AUFGABE A: Übertragen Sie den Satz „Der deutsch-russische Überfall ist für Polen bis heute ein Trauma.“ aus dem Text über den sowjetischen Einmarsch in Polen 1939 ins Englische.
AUFGABE B: Schreiben Sie den Text über den sowjetischen Einmarsch in Polen 1939 bitte im Anschluss an seinen letzten Satz weiter.

====== TEXTABSCHNITT ======

Eine „Befreiiungskampagne“
Als Stalins Sowjetarmee am 17. September 1939 in Polen einfällt, bezeichnet die sowjetische Propaganda dies als „Befreiungskampagne der Roten Armee“. Die gewaltsame Aufteilung Polens war mit dem Hitler-Regime im August 1939 vereinbart worden, in einem geheimen Zusatzprotokoll des Nichtangriffspakts zwischen beiden Ländern.
Der deutsch-russische Überfall ist für Polen bis heute ein Trauma. 250.000 polnische Soldaten und etwa 18.000 Offiziere kommen 1939 in sowjetische Gefangenschaft. In den folgenden Jahren werden mehrere Hunderttausend Polen in Arbeitslager verschleppt. In den Sowjetrepubliken Russland, Belarus und der Ukraine ermordet der sowjetische Innengeheimdienst 1940 fast 25.000 polnische Offiziere und große Teile der polnischen Elite. Der Ort Katyn ist zum Synonym für dieses Verbrechen geworden.
Während sich das Verhältnis zu Deutschland in den vergangenen Jahren rapide verbessert hat, begegnen die meisten Polen den Russen immer noch mit Misstrauen. Regelmäßig kommen deutsche Politiker nach Polen zu Gedenkfeiern, zuletzt hielt Bundespräsident Joachim Gauck auf der Westerplatte eine Rede. Dass Russlands Präsident Vladimir Putin nach Polen zu Gedenkfeiern kommt, ist dagegen momentan undenkbar. Umfragen zufolge verbanden schon 2013, also vor der Ukraine-Krise, die meisten Befragten Russland in erster Linie mit dem Massaker von Katyn, Krieg und autoritärem Staat.
Historiker warnen vor simplen Analogien
In der Ukraine-Krise wächst wieder die Angst vor einer russischen Aggression. In einer aktuellen Umfrage äußern gut drei Viertel der Polen, die Situation in der Ukraine gefährde die Sicherheit ihres Landes. Rufe nach stärkeren Investitionen in die Verteidigung werden lauter, in der vergangenen Woche beschloss die Nato die Stationierung einer Gefechtsspitze im Land. Politiker und Publizisten ziehen regelmäßig Vergleiche zwischen damals und heute.
Zugleich warnen viele Historiker vor allzu simplen historischen Analogien. „Heute ist die Situation anders – wir haben es mit Russland zu tun, nicht mit der Sowjetunion“, sagt etwa Krzysztof Ruchniewicz, Historiker und Leiter des Willy-Brandt-Zentrums der Universität in Wroclaw (Breslau). Die polnischen Machthaber hätten nach 1945 alles dran gesetzt, die Erinnerungskultur zu manipulieren. „Über die Besatzung, das Massaker von Katyn und die Deportationen wird erst seit 1989 offen geredet“, sagt Ruchniewicz. Wohl auch daher kommt in den letzten zweieinhalb Dekaden die zuvor unterdrückte Russenfeindlichkeit so heftig an die Oberfläche.

====== ÜBUNGSDATEN ======

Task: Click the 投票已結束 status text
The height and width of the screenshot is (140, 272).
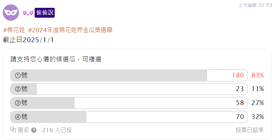Action: coord(250,130)
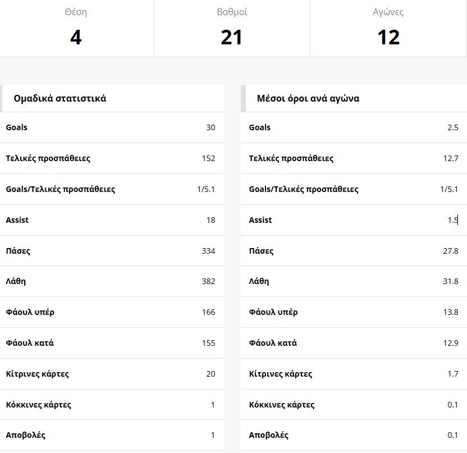
Task: Click Τελικές προσπάθειες value 152
Action: (208, 158)
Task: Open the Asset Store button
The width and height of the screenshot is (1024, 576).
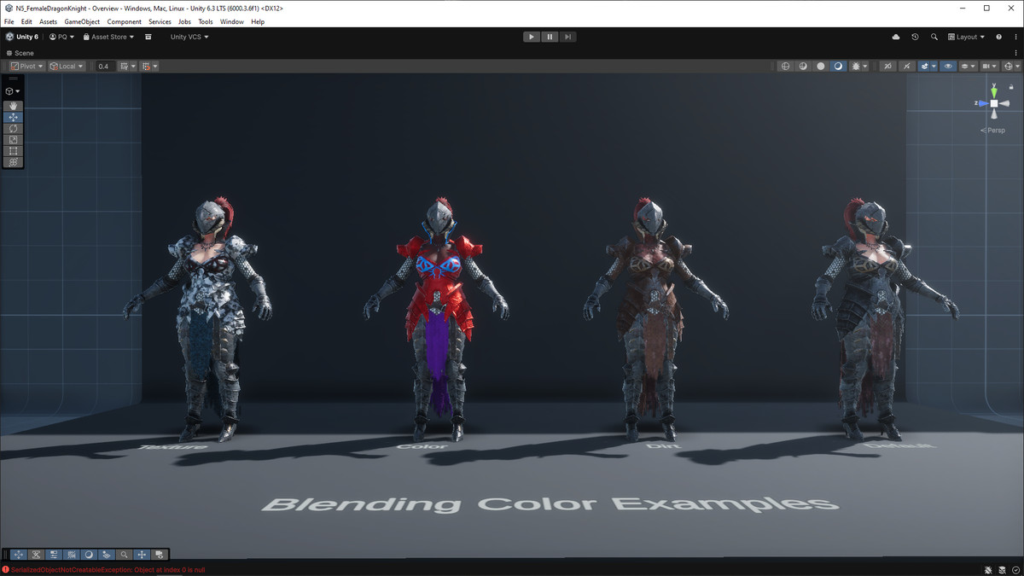Action: (x=108, y=37)
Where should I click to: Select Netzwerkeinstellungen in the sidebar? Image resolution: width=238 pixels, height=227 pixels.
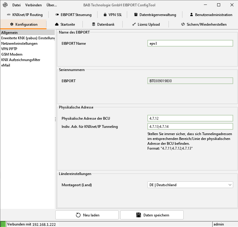[x=19, y=44]
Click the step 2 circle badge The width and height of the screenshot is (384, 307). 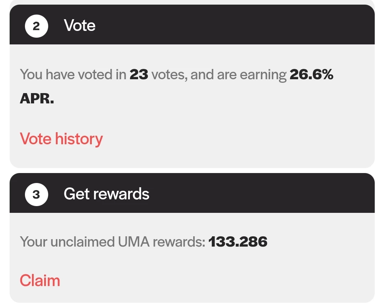[37, 26]
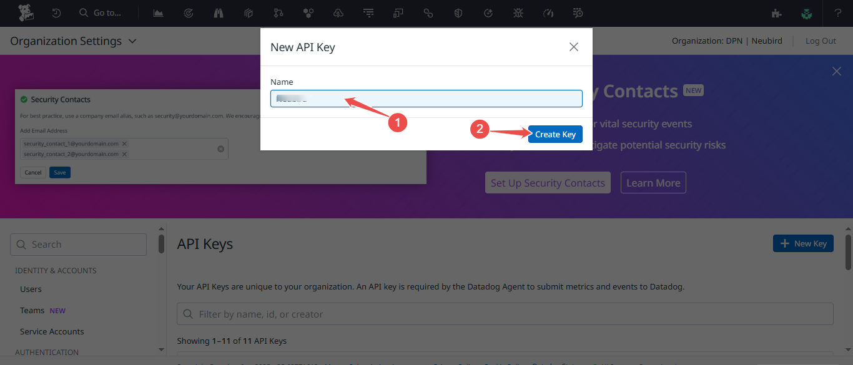The image size is (853, 365).
Task: Open Infrastructure via the binoculars icon
Action: coord(218,12)
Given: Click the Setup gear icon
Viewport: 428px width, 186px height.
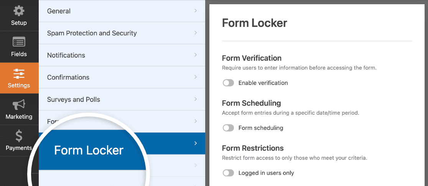Looking at the screenshot, I should [x=19, y=11].
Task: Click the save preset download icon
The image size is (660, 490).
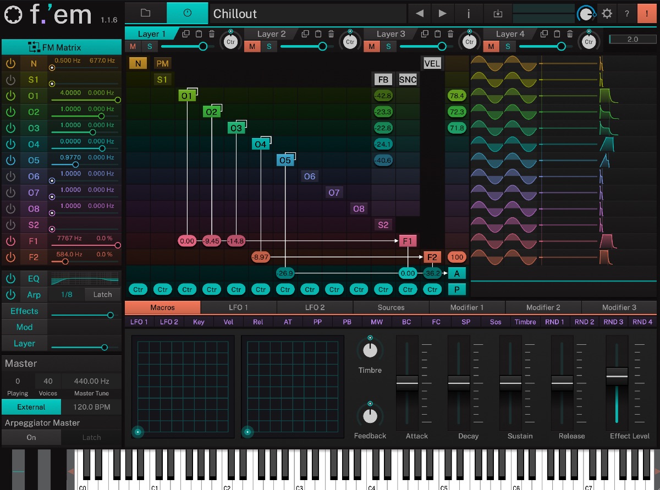Action: click(498, 14)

======

SCHRIFTLICHE ANTWORT A: To this day, the German-Russian invasion remains a trauma for Poland.

SCHRIFTLICHE ANTWORT B:
Skepsis gegenüber der Ukraine
Doch die Ansichten sind nicht überall im Land gleich. „Im östlichen Grenzgebiet nehmen die Polen sehr wohl auch die faschistoiden Parteien in der Ukraine wahr“, sagt Bartlomiej Marczyk. Der Historiker aus dem an die Ukraine grenzenden Przemysl berichtet, dass auch die polnische Minderheit in der Ukraine die Entwicklungen mit Sorge beobachtet. Denn nicht nur die polnisch-russische, sondern auch die polnisch-ukrainische Geschichte ist belastet: Die Ukrainer halten den Polen jahrhundertelange Unterdrückung und Diskriminierung vor, die Polen den Ukrainern vor allem das Massaker von Wolhynien während des Zweiten Weltkriegs, bei dem die OUN (Organisation Ukrainischer Nationalisten) bis zu 60.000 Polen systematisch ermordet hatte.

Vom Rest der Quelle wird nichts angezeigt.